The -c option is of great use when loading the progam from a host processor, because the program code and data can be loaded into a target system with the exact required memory space to run correctly (no extra space for copies in ROM is required).
Select the EDE | Linker/Locator Options... menu item. Select the Use project specific locator control file (.dsc) radio button in the Locator tab. Enter the basename of the description file in the Locator control file field.
-d file
A filename to read description file information from. If file is a '-', the information is read from standard input.
Read description file information from file instead of a .dsc file.
To read description file information from file xa_t.dsc), enter:
lcxa -dxa_t.dsc test.out
EDE always calls the locator with the -e
option.
-e
Remove all locate products such as temporary files, the resulting output file and the map file, in case an error occurred.
lcxa -e test.out
EDE generates a locator control file and the proper invocation for you using the EDE macro.
-emmacro[=def]
The macro you want to define and optionally its definition.
Define macro to the preprocessor, as in #define. If def is not given ('=' is absent), '1' is assumed. Any number of symbols can be defined. The definition can be tested by the preprocessor with #if, #ifdef and #ifndef, for conditional locating. If the command line is getting longer than the limit of the operating system used, the -f option is needed.
Using the EDE macro this option is mainly used to specify a locator control file.
If you do not use EDE, you must create a locator control file yourself (for example, myproject.i) and specify it on the command line. For example:
lcxa myproject.out -o myproject.abs -emEDE=\"myproject.i\" -M
In EDE this option is not so useful. If you would use
this option you would not see the error messages in the
Build tab.
-err
The locator redirects error messages to a file with the same basename as the output file and the extension .elc. The default filename is a.elc.
To write errors to the file a.elc instead of stderr, enter:
lcxa -err test.out
To write errors to the file test.elc instead of stderr, enter:
lcxa -err test.out -otest.abs
Select the EDE | Linker/Locator Options... menu item. Add the option to the Additional options field in the Locator tab.
-f file
A filename for command line processing. The filename "-" may be used to denote standard input.
file may not be a number
in the range 0-3, because these numbers are used to specify an output format.
Use file for command line processing. To get around the limits on the size of the command line, it is possible to use command files. These command files contain the options that could not be part of the real command line. Command files can also be generated on the fly, for example by the make utility.

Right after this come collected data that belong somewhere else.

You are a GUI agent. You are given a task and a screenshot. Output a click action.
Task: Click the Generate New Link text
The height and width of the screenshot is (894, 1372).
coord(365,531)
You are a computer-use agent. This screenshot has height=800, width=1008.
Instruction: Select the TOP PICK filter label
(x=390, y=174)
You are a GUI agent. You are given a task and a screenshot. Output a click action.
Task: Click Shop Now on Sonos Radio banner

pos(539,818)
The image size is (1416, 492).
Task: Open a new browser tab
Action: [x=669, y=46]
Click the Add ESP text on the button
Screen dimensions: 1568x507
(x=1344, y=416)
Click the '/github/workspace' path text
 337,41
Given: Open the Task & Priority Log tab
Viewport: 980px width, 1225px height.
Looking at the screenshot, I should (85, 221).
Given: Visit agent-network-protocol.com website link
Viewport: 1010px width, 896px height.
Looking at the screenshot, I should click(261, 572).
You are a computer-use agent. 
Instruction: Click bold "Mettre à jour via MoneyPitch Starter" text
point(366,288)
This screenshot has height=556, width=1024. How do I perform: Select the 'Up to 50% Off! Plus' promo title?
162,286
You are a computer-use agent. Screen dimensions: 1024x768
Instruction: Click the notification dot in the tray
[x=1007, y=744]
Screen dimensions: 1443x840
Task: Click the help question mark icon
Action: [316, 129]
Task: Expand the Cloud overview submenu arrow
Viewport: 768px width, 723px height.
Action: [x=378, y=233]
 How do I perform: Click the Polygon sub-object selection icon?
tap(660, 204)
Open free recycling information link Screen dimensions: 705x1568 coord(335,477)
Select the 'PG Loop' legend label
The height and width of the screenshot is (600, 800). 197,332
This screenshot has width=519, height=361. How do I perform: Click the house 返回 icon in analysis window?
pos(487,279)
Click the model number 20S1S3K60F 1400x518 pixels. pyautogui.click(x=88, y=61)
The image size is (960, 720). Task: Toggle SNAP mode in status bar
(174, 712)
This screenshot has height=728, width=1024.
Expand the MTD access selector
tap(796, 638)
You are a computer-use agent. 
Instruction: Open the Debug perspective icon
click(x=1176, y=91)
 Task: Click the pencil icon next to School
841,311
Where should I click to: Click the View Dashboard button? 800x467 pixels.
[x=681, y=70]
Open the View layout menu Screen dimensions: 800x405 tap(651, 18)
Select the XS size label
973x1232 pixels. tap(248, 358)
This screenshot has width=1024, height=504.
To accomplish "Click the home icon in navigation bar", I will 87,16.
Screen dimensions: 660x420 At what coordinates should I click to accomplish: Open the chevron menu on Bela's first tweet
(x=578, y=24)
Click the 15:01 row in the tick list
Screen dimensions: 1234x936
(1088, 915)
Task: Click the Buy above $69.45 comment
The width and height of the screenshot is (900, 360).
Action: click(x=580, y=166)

More than one -f option is allowed.
Some simple rules apply to the format of the command file:
1. It is possible to have multiple arguments on the same line in the command file.
2. To include whitespace in the argument, surround the argument with either single or double quotes.
3. If single or double quotes are to be used inside a quoted argument, we have to go by the following rules:
a. If the embedded quotes are only single or double quotes, use the opposite quote around the argument. Thus, if a argument should contain a double quote, surround the argument with single quotes.
b. If both types of quotes are used, we have to split the argument in such a way that each embedded quote is surrounded by the opposite type of quote.
Example:
"This has a single quote ' embedded"
or
'This has a double quote " embedded'
or
'This has a double quote " and \ a single quote '"' embedded"
4. Some operating systems impose limits on the length of lines within a text file. To circumvent this limitation it is possible to use continuation lines. These lines end with a backslash and newline. In a quoted argument, continuation lines will be appended without stripping any whitespace on the next line. For non-quoted arguments, all whitespace on the next line will be stripped.
Example:
"This is a continuation \ line" -> "This is a continuation line" control(file1(mode,type),\ file2(type)) -> control(file1(mode,type),file2(type))
5. It is possible to nest command line files up to 25 levels.
Suppose the file mycmds contains the following line:
-err test.out
The command line can now be:
lcxa -f mycmds
Select the EDE | Linker/Locator Options... menu item. Choose an Output Format option from the Format tab.
-f format
format can be one of the following output formats:
Specify an output format. The default output format is IEEE Std. 695 (-f1), which can directly be used by the CrossView Pro debugger. The other output formats can be used for loading into a PROM-programmer.
Section Format Suboptions.,
Appendix K,
IEEE-695 Object Format,
Appendix L,
Intel Hex Records,
Appendix M,
Motorola S-Records.
Select the EDE | Linker/Locator Options... menu item. Enable the Produce a memory map file (.map) check box in the Locator
tab.
-M[n]
Optionally the maximum line width (n > 132). If you omit the width, the default is 132 characters.
Produce a locate map (.map). If no output filename is specified the default name is a.map. The map file shows the absolute position of each section. External symbols are listed with their absolute address, both sorted on address and sorted on symbol.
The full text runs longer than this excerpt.